Task – Restate each entry below exactly; pictures stay out of the copy.

[Dataset excerpts]

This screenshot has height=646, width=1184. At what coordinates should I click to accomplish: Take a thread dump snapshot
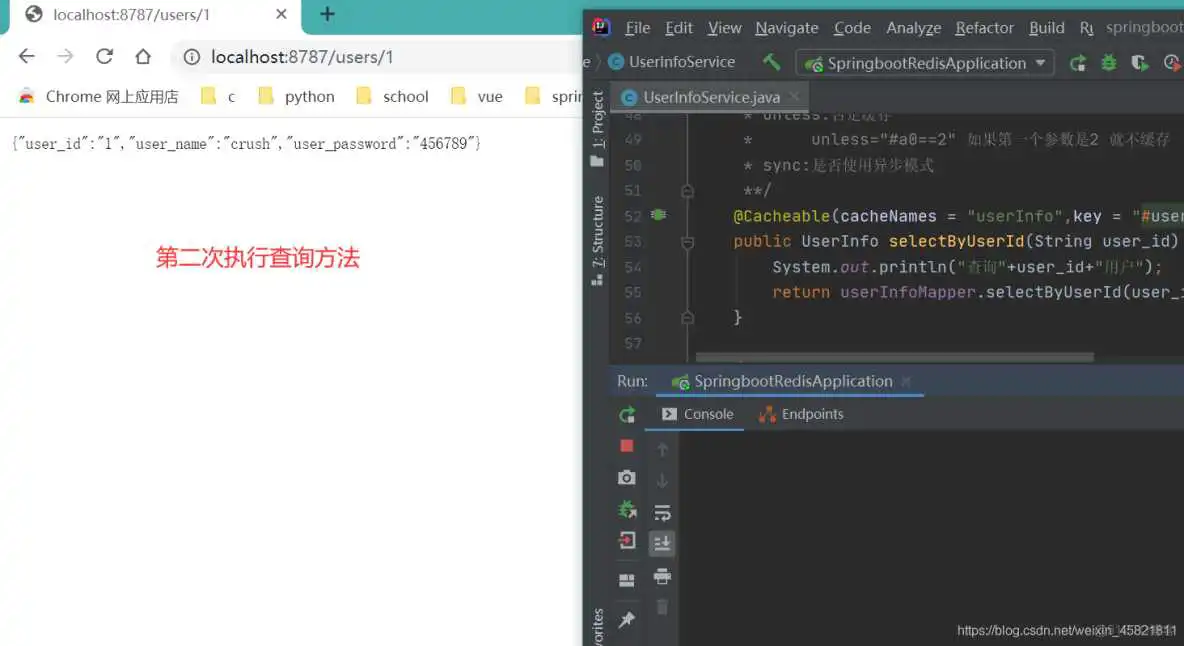pos(627,477)
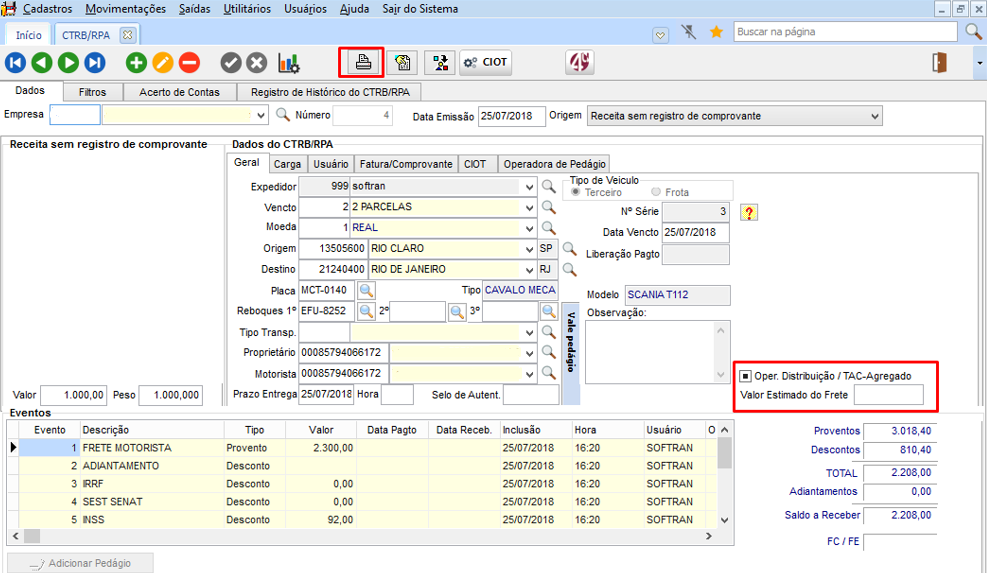987x573 pixels.
Task: Toggle Oper. Distribuição / TAC-Agregado checkbox
Action: click(x=746, y=376)
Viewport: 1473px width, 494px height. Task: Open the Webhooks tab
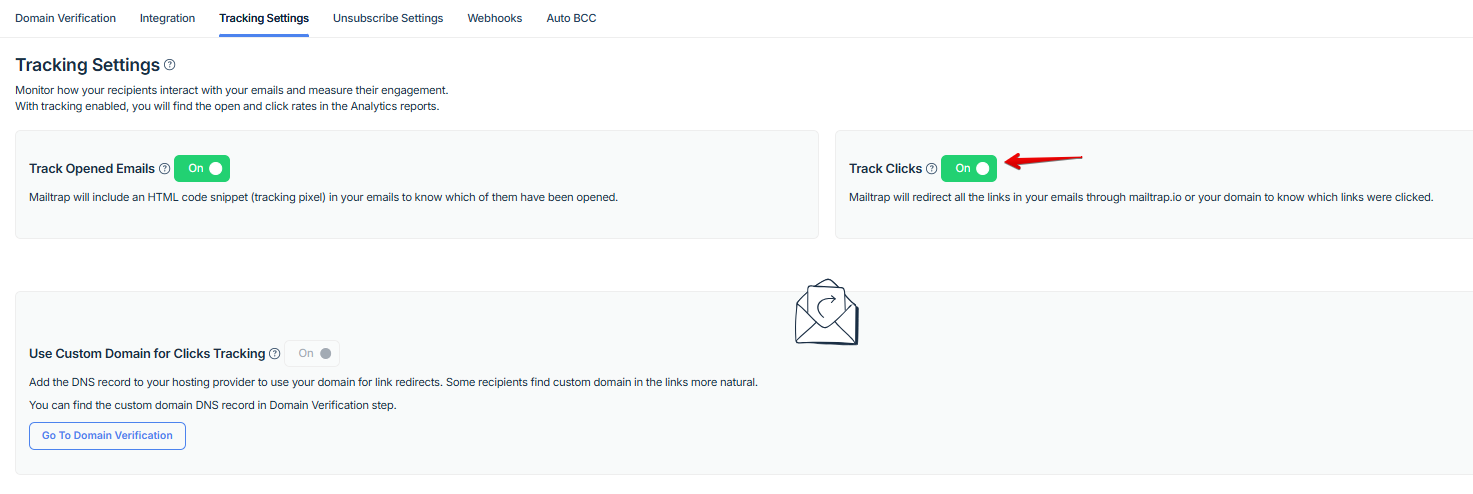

Solved exercise –
This screenshot has height=646, width=1184. At what coordinates should I click to accomplish: Take a thread dump snapshot
pos(627,477)
987x573 pixels.
Task: Toggle Oper. Distribuição / TAC-Agregado checkbox
Action: click(x=746, y=376)
Viewport: 1473px width, 494px height. Task: Open the Webhooks tab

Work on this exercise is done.